Kahramanmaraş Necip Fazıl Şehir Hastanesi Acil Servisinde, asistanlarıyla Ankara ekibinden görevi devraldıklarını belirten İmamoğlu, şu ifadeleri kullandı:
"Toplamda 3 tane 24 saatlik nöbet tuttuk. Karşılaştığımız 3 enkazdan çıkan hastamız oldu. 3'ü de çocuktu. Birisi 9, diğeri 12 yaşında iki kardeş getirmişlerdi ama hiçbir şeyleri yoktu. Cumartesi günü gelmişti onlar. Fiziksel olarak hiçbir yaralanmaları yoktu. Klinik durumları çok kötü değildi. Görüntülemelerinde, laboratuvarlarında herhangi bir sorun yoktu. Aynı gün gece 23.30 gibi yine 9 yaşında kız çocuğu getirildi. Yine onun da hiçbir şeyi yoktu. Çok şükür o kadar uzun süre enkaz altında kalmalarına rağmen ciddi yaralanmaları olmadan sağlıklı şekilde bizim karşımıza geldiler. Bu da bizi mutlu etti."

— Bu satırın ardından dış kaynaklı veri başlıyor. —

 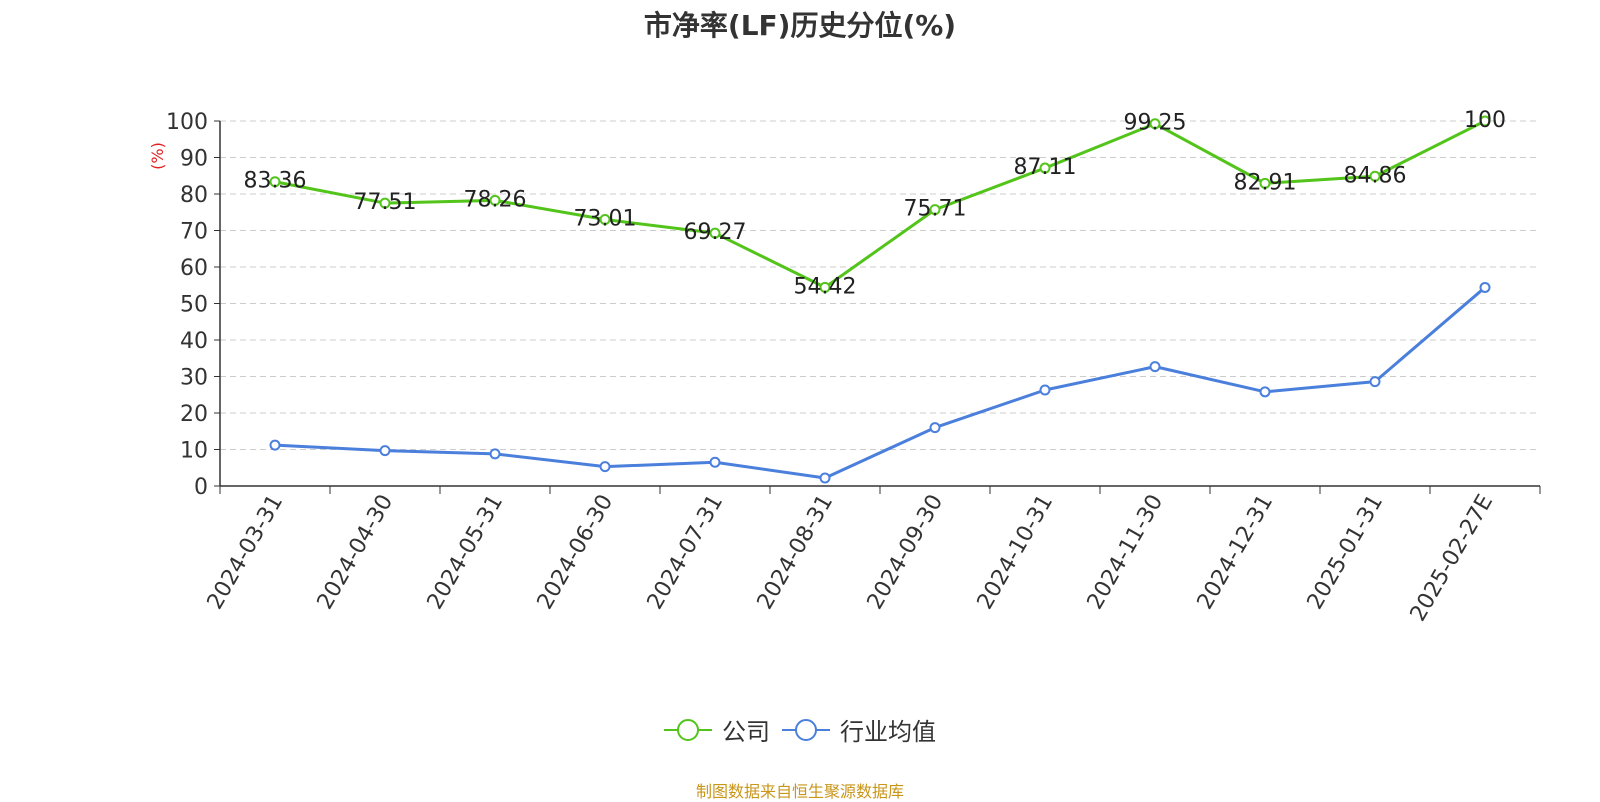 I want to click on x-tick-label: 2024-11-30, so click(x=1126, y=552).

"Ciddi kafa travması olan hastalarımız oldu ama bu hastalar hastaneye başvurmamışlar"
Enkazdan ilk günlerde kendi imkanları ile çıkıp hastaneye başvurmayan hastalara da müdahale ettiklerini anlatan İmamoğlu, şöyle devam etti:
"Bunların bir kısmında da ciddi yaralanmalar, büyük kemik kırıkları vardı. Kaburga kırıkları, ciddi kafa travması olan hastalarımız oldu ama bu hastalar hastaneye başvurmamışlar. 'Neden başvurmadınız?' diye sorduğumuzda da hastanede acil servislerin yoğun olduğunu, daha kritik durumdaki hastaların geleceklerini tahmin ettikleri için gelmediklerini belirtmişlerdi. Bu hastaların büyük bir kısmında da acil müdahale edilmesi gereken problemleri vardı."
İmamoğlu, deprem bölgesinde çok dramatik şeyler yaşandığına işaret ederek, "Orada insanların, hastanede çalışan personelin de çok ciddi kayıpları olmuş. Kendi arkadaşlarından hayatını kaybedenler olmuş, yakınlarını kaybedenler olmuş. Orada insanlar birbirleriyle ilk karşılaştığında 'Merhaba' demek yerine 'Geçmiş olsun' diye hitap ediyordu. Bu gerçekten üzücü bir durum ve beni etkiledi." dedi.
"İhtiyaç durumunda her zaman bölgeye gitmeye hazırım"
Çalıştıkları sırada da artçı sarsıntılara denk geldiklerini belirten İmamoğlu, "Kalbi duran bir hasta gelmişti. Hekim arkadaşlarımızla hemen etrafını sardık. Biz hastaya müdahale ederken deprem oldu. Herkes birbirine baktı ama kimse bırakıp çıkmadı. Müdahaleye devam ettik." diye konuştu.
İmamoğlu, hala yaşadıklarının etkisinde olduğunu dile getirerek, "Buraya döndükten sonra da en ufak bir şeyde 'Acaba deprem mi oldu?' diye hemen etrafımıza, birbirimize bakıyoruz. Çocuğum kanepeyi salladığında bile bir tedirginlik yaşadım. Orada artçı depremler yaşamamıza rağmen bu tedirginliği yaşıyorsak, gerçekten o büyük yıkıcı depremi yaşayan kişiler çok ama çok farklı şeyler hissediyorlardır." dedi.
Melih İmamoğlu, çok büyük bir afet yaşandığına dikkati çekerek, ihtiyaç durumunda her zaman bölgeye gitmeye hazır olduğunu sözlerine ekledi.